» **SOURCE DOCUMENT**
********************

The new Blaze bike light has been designed to protect you

Faint bike light next to cars

Picture the scene. You are a bus driver in London and you want to turn left. You glance around and it looks clear. As you start to make your turn you spot a flashing green light with a symbol of a cyclist on the ground. You look in your mirror and see the cyclist coming.

That’s the thinking behind a new bike light called Blaze, that has just been successfully funded  for over £25,000 on Kickstarter. Is it worth the money? 416 backers seem to think so.

Cyclist with blaze bike light

Rather than regurgitate the Kickstarter page for you, I wanted to take a look with my own eyes. I met with Emily and William in an area than must have the most hotels in London and got a first glance.

The buzz word “revolutionary” is thrown around a lot, particularly by Boris Johnson, but the Blaze really is revolutionary. There are hundreds of bike lights out there, yet, none of the engineers have thought about attaching a laser that projects a symbol of a cyclist. The closest thing is the laser lane bike light.

Of course the innovations don’t stop there. The Blaze can also sense when it is not attached to your bike and will turn the laser off. This is a useful safety feature.

********************

» **INFORMATION GIVEN**
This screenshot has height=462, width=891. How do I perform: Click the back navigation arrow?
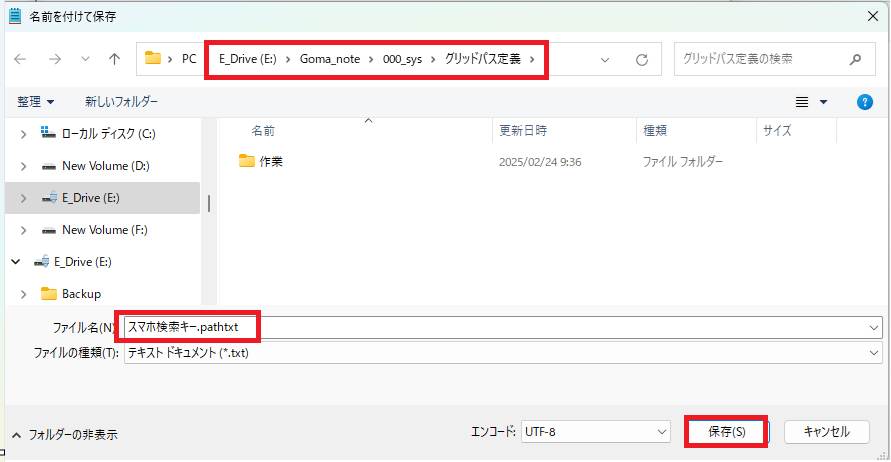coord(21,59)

********************

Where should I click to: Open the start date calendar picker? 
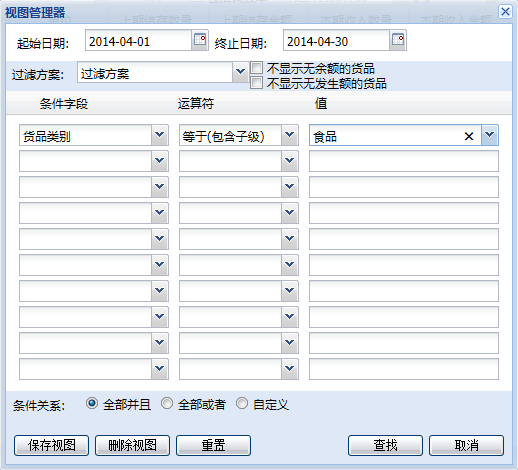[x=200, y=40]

********************

In the article on the Blaze bike light, what does the light do when it senses it is no longer attached to the bike? You can set the lines aside; nothing here depends on them.

» **OUTPUT OF THE EXERCISE**
It turns the laser off.